The effect is visceral. This world is not as it first appeared, not as I've come to know it. My first view of this book's world is through Edison's intimate, even somewhat claustrophobic, perspective. With the introduction of a "normal" face, the paradigm shifts to let in a bigger reality. When I see what a "regular" face looks like—it's like getting slugged in the stomach. And because I've had just enough time to identify with Edison, to become loyal to him, the normal face is the frightening one.
This shift happens so quickly—with just a few drawings—but it reverses my idea of monstrosity quite profoundly.
Even more important, it mimics the way the character learns about himself. He's born and he just is. He's normal. He can only learn later that he's different. He can only become different when he's compared to someone else.

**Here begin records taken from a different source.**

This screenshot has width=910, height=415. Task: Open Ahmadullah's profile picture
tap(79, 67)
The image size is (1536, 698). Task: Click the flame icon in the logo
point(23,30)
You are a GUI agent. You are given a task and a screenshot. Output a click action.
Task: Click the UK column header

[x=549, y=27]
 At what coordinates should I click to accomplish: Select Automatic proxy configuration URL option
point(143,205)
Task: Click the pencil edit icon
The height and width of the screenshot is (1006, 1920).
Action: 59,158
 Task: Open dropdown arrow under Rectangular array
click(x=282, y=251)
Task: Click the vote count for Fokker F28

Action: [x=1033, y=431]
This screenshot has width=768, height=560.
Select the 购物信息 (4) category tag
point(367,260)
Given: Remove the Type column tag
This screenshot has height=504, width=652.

And there's something else about the father. There are marks on his face—scars—in the place where the boy's eyes are. The marks look like eyes that have been drawn in pencil then erased. So it's apparent that the father was born the same way as Edison but has been surgically altered.
What a lot of story that is! We learn years of generational history through a few smudged shapes. They tell us of the father's past. They also hint at what might be in store for the boy. And there's genius in how it's shown so quickly, without a hitch in the forward momentum of the boy's story.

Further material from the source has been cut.